We had to wait a few minutes in the yard, as there was already another person with their trailer backed up against the entrance, but soon enough we were reversing our trailer up to the doors. When I got out, I expected the place to smell of blood and meat (like a butchers sometimes does) but it didn’t, it was all quite normal and clean and the radio was playing in the background.
The main guy in charge came up and happily greeted us and helped encourage the girls out of their trailer. Noses to the ground, they were curious as to their new surroundings, but with some gentle coaxing, they made their way down to the holding pen without too much fuss. The guy even said that he much preferred pigs to sheep, which made me think we were his favourites so far that morning. After a quick exchange of paperwork, a brief chat about what cuts of meat we wanted back and some smalltalk with a couple of the other guys that worked there, we agreed that I would pick up all the meat at the same time in about a week. This is because bacon takes longer to process and cure, and is also the bit we missed out on last time (because those pigs were too small), so we wanted to make sure that bacon was on the list this time!

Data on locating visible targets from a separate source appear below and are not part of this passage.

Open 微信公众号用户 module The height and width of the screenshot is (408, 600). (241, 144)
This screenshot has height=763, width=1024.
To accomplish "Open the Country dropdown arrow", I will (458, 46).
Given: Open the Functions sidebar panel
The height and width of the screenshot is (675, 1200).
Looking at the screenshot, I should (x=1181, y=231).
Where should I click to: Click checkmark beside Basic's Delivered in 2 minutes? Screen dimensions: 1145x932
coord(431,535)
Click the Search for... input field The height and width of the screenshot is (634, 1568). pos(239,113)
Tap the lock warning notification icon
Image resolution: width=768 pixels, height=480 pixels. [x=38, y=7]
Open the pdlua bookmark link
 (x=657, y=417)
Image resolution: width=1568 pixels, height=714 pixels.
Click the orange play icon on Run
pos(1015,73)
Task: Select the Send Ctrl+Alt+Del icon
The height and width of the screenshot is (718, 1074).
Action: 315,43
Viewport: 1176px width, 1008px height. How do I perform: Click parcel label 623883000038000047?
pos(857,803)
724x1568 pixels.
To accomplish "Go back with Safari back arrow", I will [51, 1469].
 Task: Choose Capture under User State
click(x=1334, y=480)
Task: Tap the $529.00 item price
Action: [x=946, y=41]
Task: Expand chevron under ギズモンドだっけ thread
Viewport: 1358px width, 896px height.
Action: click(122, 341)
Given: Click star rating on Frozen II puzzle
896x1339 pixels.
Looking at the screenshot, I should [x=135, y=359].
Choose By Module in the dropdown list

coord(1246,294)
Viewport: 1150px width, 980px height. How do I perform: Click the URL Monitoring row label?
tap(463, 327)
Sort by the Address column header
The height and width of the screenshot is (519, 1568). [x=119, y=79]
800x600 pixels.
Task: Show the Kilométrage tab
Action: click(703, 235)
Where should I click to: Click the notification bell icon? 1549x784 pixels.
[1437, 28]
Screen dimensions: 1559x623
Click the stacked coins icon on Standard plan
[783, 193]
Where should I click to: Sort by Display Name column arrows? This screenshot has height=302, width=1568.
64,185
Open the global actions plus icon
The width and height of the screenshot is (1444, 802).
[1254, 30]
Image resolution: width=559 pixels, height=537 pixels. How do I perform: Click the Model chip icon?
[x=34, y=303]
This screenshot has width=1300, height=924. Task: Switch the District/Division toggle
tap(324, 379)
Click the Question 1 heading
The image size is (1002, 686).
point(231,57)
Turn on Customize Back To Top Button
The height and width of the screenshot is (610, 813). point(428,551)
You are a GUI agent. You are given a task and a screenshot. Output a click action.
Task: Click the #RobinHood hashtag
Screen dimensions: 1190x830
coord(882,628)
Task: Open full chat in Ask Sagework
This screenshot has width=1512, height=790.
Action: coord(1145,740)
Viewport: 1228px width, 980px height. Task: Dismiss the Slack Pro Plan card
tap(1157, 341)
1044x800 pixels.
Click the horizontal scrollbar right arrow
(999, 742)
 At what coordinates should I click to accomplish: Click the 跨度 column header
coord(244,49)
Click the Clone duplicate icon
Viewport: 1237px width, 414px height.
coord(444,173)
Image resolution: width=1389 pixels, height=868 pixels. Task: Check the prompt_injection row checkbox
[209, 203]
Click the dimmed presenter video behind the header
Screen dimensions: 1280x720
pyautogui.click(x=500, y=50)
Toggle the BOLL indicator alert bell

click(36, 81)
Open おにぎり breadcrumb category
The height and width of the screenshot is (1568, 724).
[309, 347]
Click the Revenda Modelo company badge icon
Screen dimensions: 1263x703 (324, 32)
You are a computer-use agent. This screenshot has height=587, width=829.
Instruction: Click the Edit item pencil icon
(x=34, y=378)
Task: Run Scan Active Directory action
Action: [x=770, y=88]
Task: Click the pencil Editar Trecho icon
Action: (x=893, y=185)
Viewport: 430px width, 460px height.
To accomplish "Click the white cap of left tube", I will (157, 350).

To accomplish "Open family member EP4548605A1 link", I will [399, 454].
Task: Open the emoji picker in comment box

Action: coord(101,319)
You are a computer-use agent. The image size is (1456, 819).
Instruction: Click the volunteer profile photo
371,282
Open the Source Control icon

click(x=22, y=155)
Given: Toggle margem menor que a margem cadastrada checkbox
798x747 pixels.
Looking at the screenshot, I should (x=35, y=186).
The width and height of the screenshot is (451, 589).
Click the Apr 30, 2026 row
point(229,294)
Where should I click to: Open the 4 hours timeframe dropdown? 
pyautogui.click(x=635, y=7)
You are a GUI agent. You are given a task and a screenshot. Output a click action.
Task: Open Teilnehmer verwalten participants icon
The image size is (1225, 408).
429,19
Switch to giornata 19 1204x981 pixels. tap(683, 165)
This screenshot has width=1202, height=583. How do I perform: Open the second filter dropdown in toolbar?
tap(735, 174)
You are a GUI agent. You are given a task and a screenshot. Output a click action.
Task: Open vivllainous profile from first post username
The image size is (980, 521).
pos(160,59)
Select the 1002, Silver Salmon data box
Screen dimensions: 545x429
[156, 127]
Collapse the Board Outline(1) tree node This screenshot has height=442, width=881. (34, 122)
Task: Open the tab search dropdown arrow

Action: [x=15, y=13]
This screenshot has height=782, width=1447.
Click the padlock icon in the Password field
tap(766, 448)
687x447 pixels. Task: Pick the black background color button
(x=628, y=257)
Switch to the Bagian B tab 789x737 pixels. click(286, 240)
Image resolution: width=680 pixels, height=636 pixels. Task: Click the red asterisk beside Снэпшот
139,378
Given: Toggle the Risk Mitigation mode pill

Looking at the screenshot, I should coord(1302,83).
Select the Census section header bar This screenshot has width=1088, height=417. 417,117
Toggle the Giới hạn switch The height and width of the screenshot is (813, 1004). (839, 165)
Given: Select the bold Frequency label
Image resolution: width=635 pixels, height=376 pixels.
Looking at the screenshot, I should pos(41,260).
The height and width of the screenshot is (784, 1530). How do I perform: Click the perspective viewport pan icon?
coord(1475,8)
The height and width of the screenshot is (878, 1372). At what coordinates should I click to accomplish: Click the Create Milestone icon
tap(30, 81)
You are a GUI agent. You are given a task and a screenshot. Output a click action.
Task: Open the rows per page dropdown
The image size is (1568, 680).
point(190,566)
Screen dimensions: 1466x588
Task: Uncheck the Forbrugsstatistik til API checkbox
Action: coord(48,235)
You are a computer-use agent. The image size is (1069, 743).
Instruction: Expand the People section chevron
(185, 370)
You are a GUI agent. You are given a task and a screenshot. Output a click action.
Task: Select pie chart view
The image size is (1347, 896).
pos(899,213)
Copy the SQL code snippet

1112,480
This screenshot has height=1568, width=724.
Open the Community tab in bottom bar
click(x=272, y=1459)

Mondays are a busy time for the abattoir as that is generally when people drop off their livestock. The last Monday in December is again probably busier than usual, with only a few weeks left before Christmas. The abattoir asks that you arrive before 09.30hrs, and even with our mishap we arrived a good 45 minutes before then. As we drove off, there was a queue of about 6 more vehicles all with trailers and livestock, so we certainly picked the right time to get there else we could’ve been waiting a while, so you definitely would want to get there early to avoid queues.
And that was it. The process was fairly seamless and non-traumatic for both myself and the pigs. I had all the paperwork prepared beforehand, with everything now done online with the EAML2 system, which you use to notify the movement of your animals. I brought along a piece of paper with what cuts of meat I wanted, and the whole process probably took about 15 minutes, if that.
I tried not to think about the next stage too much, but I know from my research that it’s relatively quick and painless and just another part to the process of raising animals for food.
I feel surprisingly ok. I don’t feel as bad as I did last time, although there is always a tinge of sadness, but I try not to dwell on that. I like to remember them in their woodland, never wanting for anything and being appreciated not only in life, but also in death. Feeding us and our family and friends, and feeling confident knowing exactly the process that’s been involved in their journey at every stage. Knowing where my food has come from, how it’s been treated, what it’s eaten, knowing it’s been happy and appreciating the sacrifice it’s given. Not a lot of people can say that and I’m proud of what we have achieved and hope we can continue to do the same in the future.